Elle se rend ensuite à Berlin pour parachever sa formation. Si l’Université de Berlin ne permet pas aux femmes d’assister aux cours, Sofia Kovalevskaïa rencontre Karl Weierstrass qui accepte de lui donner des cours particuliers. Lui qui eut de nombreux étudiants célèbres, dira de Sofia Kovalevskaïa qu’elle fut son étudiante la plus talentueuse.

Avec le support de Karl Weierstrass, Sofia Kovalevskaïa présente sa thèse de doctorat à l’Université de Göttingen, alors plus ouverte aux femmes que l’Université de Berlin. Le travail de Sofia Kovalevskaïa contient en réalité trois thèses qui traitent de sujets radicalement différents :

  • La première consiste en la corrections des calculs de Laplace à propos de la forme des anneaux de Saturne.
  • La seconde est une contribution en mathématiques pures, encore utilisée aujourd’hui pour simplifier certains calculs en mécanique classique et en théorie des cordes.
  • La troisième est le célèbre théorème de Cauchy-Kovalevskaïa (dont Cauchy avait prouvé un cas particulier en 1842). Il concerne l’existence et l’unicité des solutions d’un certain type d’équations aux dérivées partielles. Elle apporta aussi un contre-exemple surprenant au cas où l’hypothèse principale n’est pas vérifiée.

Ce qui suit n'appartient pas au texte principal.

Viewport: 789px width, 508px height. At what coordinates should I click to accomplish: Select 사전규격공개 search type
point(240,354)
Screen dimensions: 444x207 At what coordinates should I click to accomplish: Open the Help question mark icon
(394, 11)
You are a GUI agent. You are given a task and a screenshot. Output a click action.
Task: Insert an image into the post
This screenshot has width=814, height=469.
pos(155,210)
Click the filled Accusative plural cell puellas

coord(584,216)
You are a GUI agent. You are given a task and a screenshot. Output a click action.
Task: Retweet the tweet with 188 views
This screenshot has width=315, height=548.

Après l’obtention de sa thèse de doctorat, Sofia Kovalevskaïa retourne en Russie. Elle découvre alors que sa condition de femme et ses opinions politiques lui ferment irrémédiablement les portes des Universités.

Elle interrompt alors ses recherches scientifiques pour se consacrer à l’écriture, mène une vie mondaine à Saint-Pétersbourg et participe activement au mouvement de création d’une Université pour femmes.

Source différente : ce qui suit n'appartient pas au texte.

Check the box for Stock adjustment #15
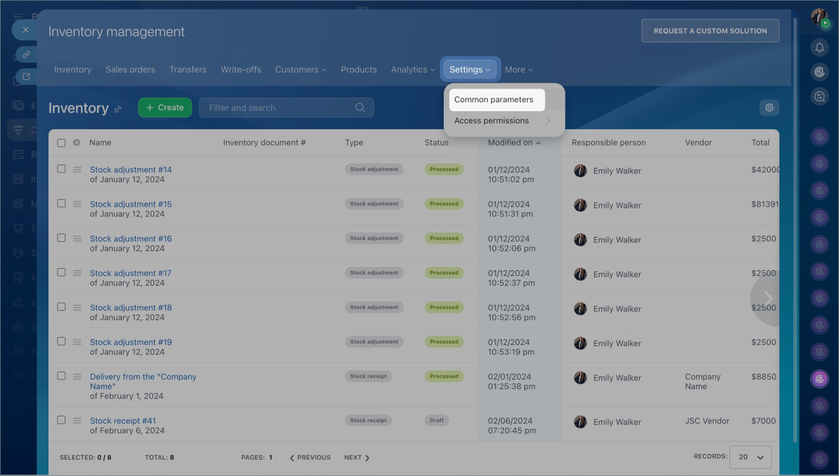Image resolution: width=839 pixels, height=476 pixels. (62, 203)
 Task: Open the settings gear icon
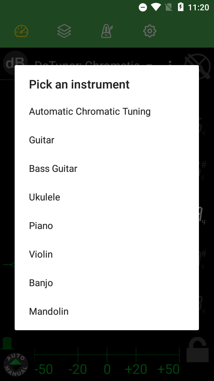point(150,31)
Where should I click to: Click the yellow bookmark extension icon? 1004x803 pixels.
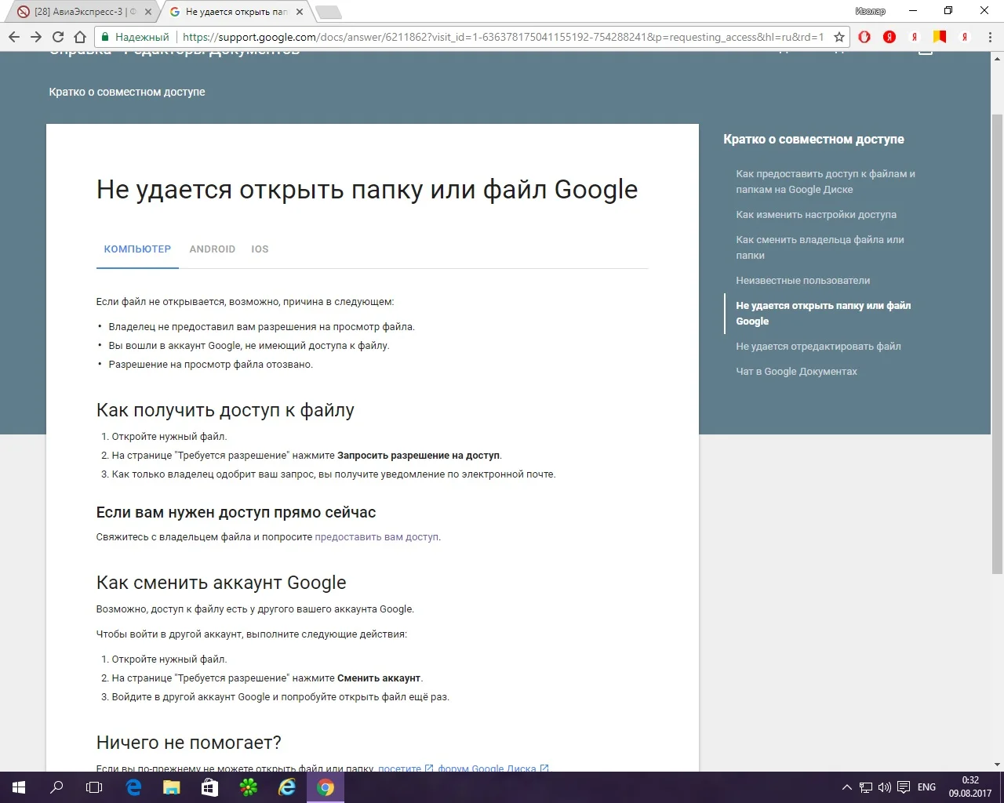click(x=940, y=37)
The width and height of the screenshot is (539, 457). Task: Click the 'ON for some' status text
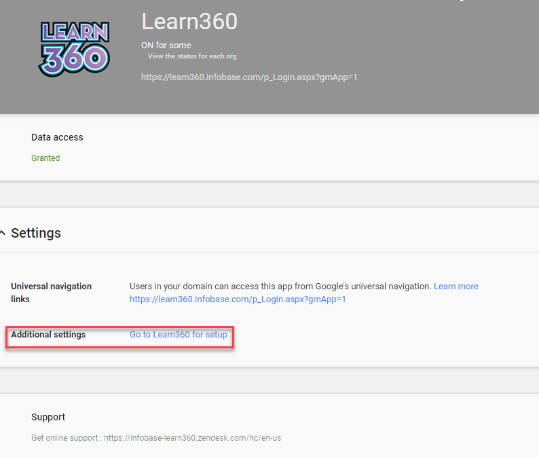pyautogui.click(x=166, y=45)
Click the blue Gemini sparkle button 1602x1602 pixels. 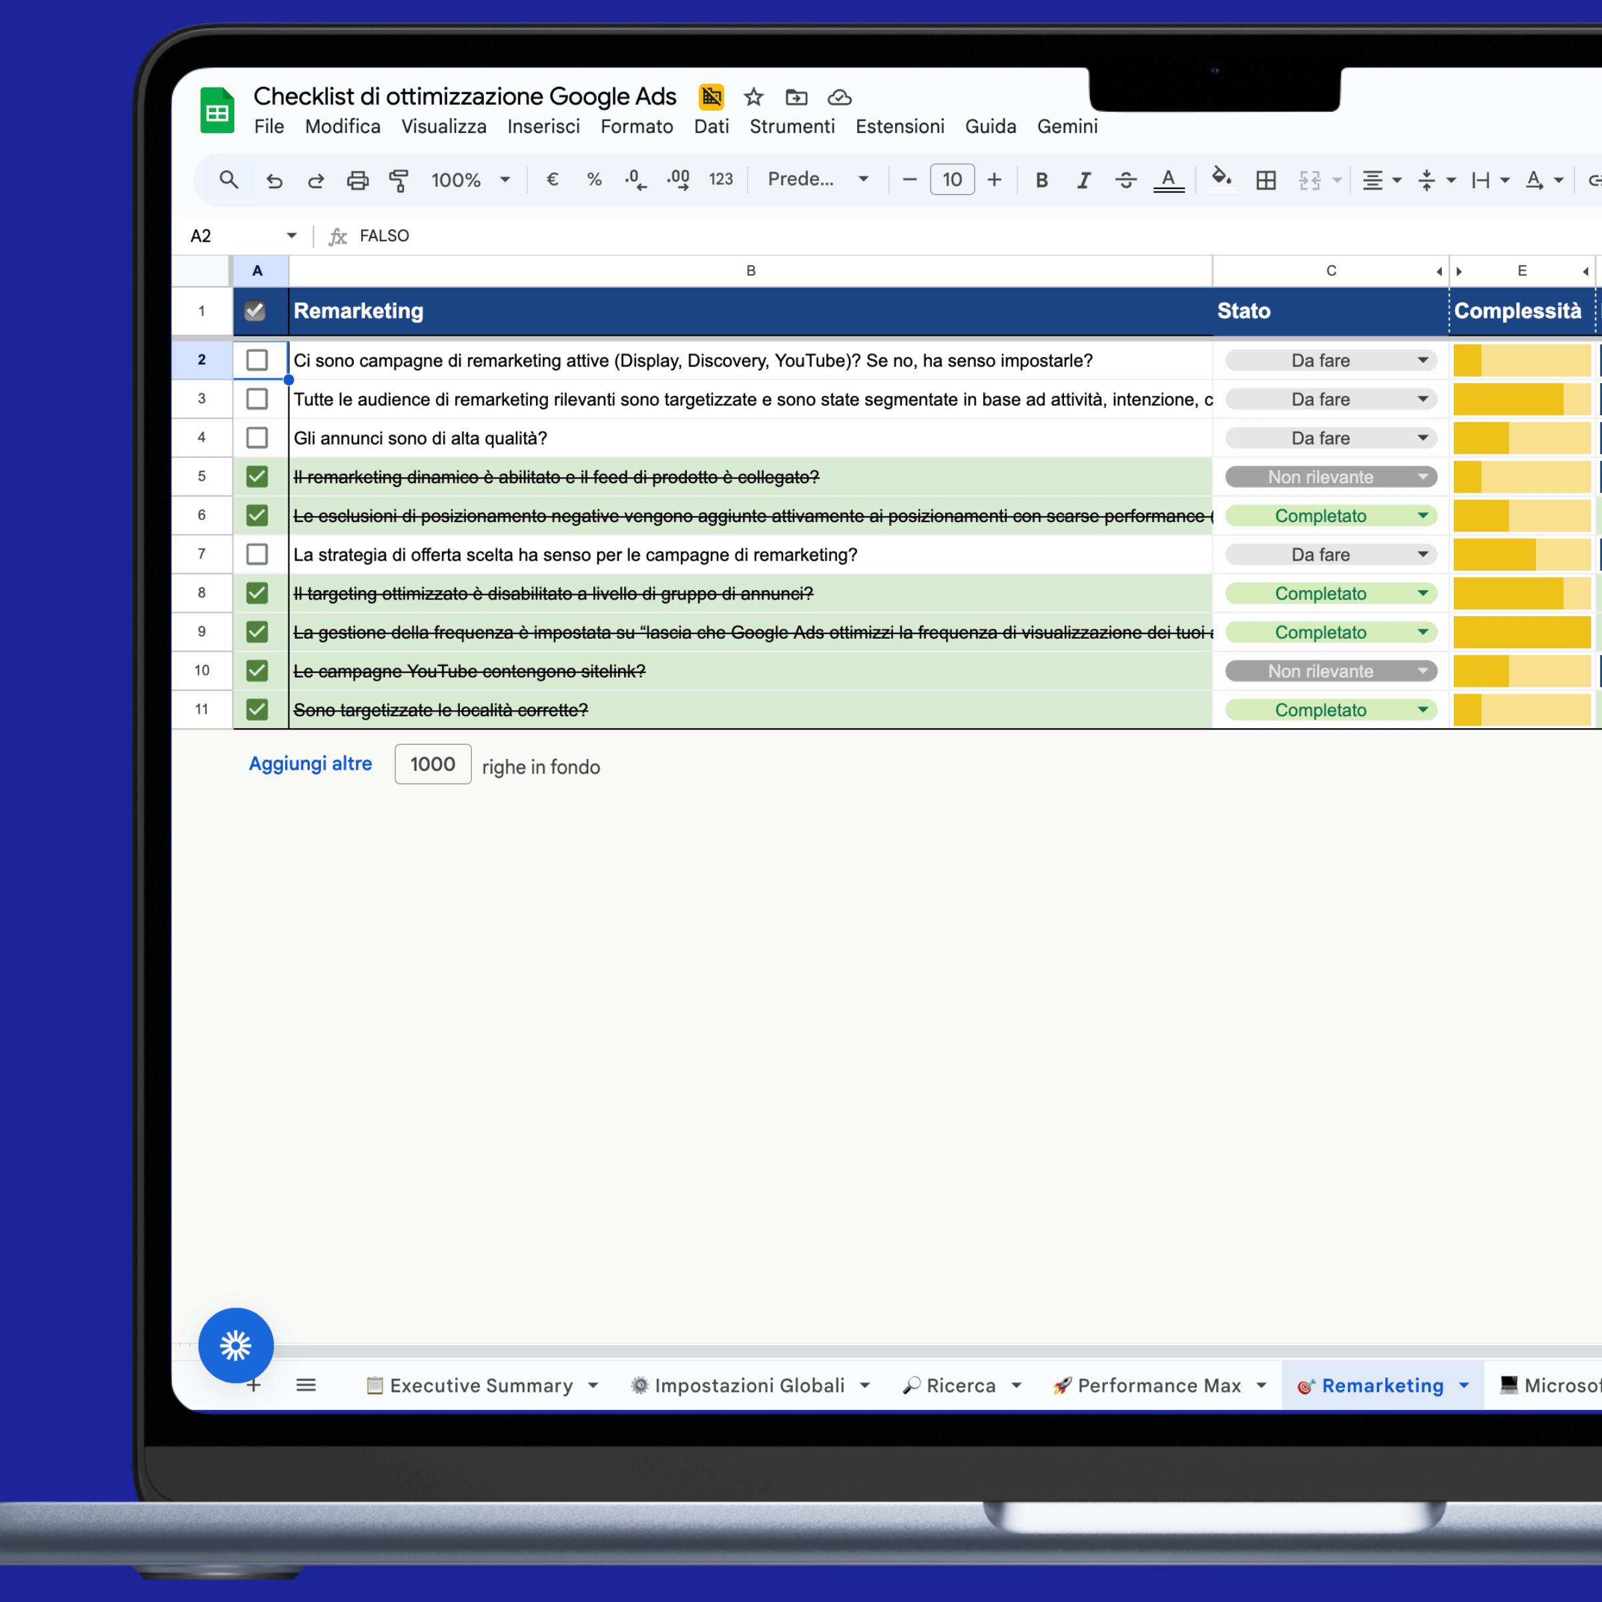point(235,1345)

Une deuxième rencontre majeure dans sa vie est celle de Gösta Mittag-Leffler, éminent mathématicien suédois lui aussi un élève de Weierstrass. De passage à Saint-Pétersbourg, il rencontre Sofia Kovalevskaïa et très impressionné par ses travaux, il l’encourage à reprendre ses recherches.

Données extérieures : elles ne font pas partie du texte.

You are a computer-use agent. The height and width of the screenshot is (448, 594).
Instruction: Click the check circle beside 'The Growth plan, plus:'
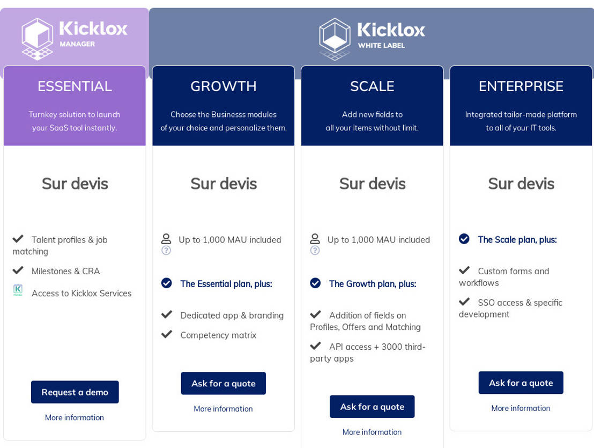coord(315,283)
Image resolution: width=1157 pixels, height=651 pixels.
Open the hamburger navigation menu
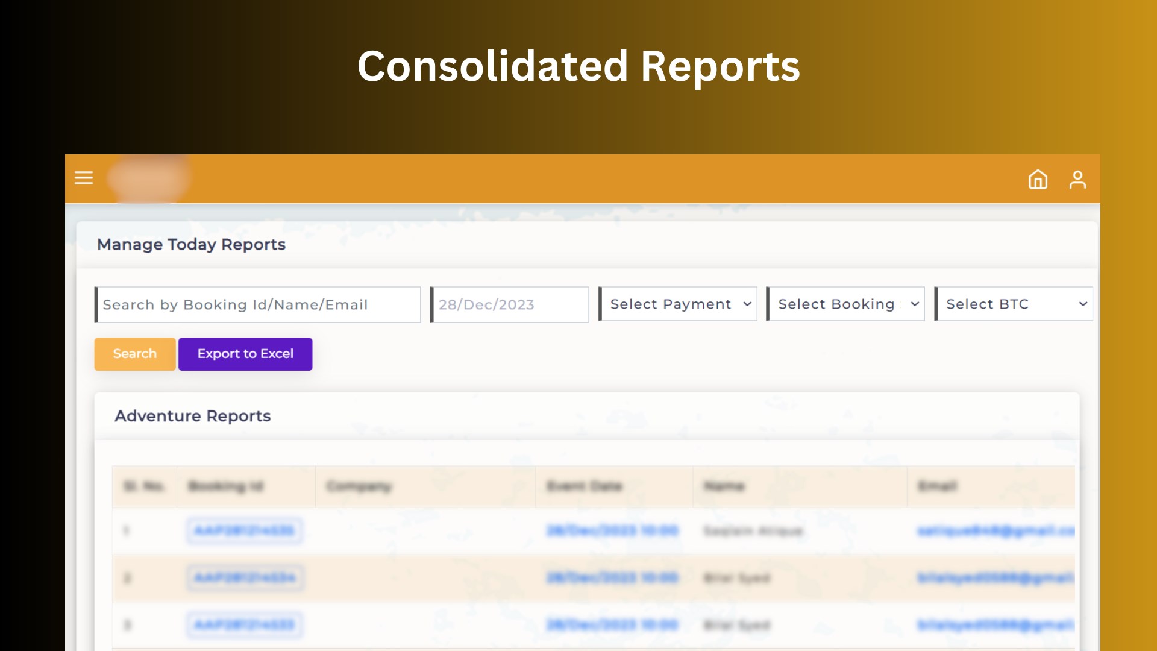pyautogui.click(x=83, y=178)
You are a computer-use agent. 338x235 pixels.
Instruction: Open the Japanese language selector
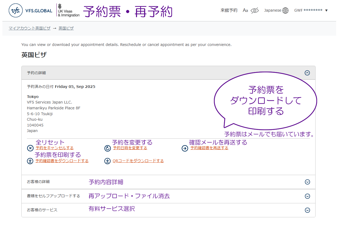(x=273, y=11)
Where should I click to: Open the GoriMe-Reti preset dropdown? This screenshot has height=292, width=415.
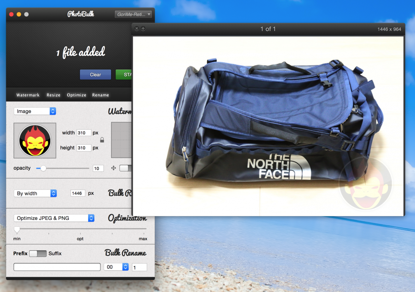133,14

Gösta Mittag-Leffler offre alors à Sofia Kovalevskaïa un poste de privat-docent (assistante, sans salaire) à l’Université de Stockholm.

Sofia Kovalevskaïa devient aussi éditrice d’Acta Mathematica, l’une des revues de mathématique les plus prestigieuses. Cette fonction lui permet de correspondre et collaborer avec d’autres grands mathématiciens de l’époque.

En 1884, elle est promue Professeur extraordinaire à l’Université de Stockholm pour une durée de 5 ans. Elle enseigne avec un talent un nombre impressionnant de cours.

En 1888, l’académie des Sciences française annonce que le « Prix Bordin » sera attribué à l’auteur des travaux les plus significatifs  dans le domaine de la théorie du mouvement d’un corps solide. Sofia Kovalevskaïa envoie le fruit de ses travaux et obtint le prix. Quinze autres candidats participent aussi au concours, néanmoins le jury est impressionné par l’inventivité des travaux de Sofia Kovalevskaïa, notamment par son idée de permettre à la variable de temps de prendre des valeurs complexes. Le jury juge le travail d’une telle qualité qu’il décide de porter le prix de 3.000 à 5.000 francs de l’époque.

En 1889, l’Université de Stockholm lui offre enfin la chaire en Analyse.

Sofia Kovalevskaïa meurt malheureusement d’une pneumonie deux ans plus tard, elle n’a que 41 ans.

Lors de sa candidature au Prix Bordin, son dossier devait être accompagné d’une maxime originale. Sofia Kovalevskaïa écrit alors :

Dis ce que tu sais. Fais ce que tu dois. Ce qui doit être sera.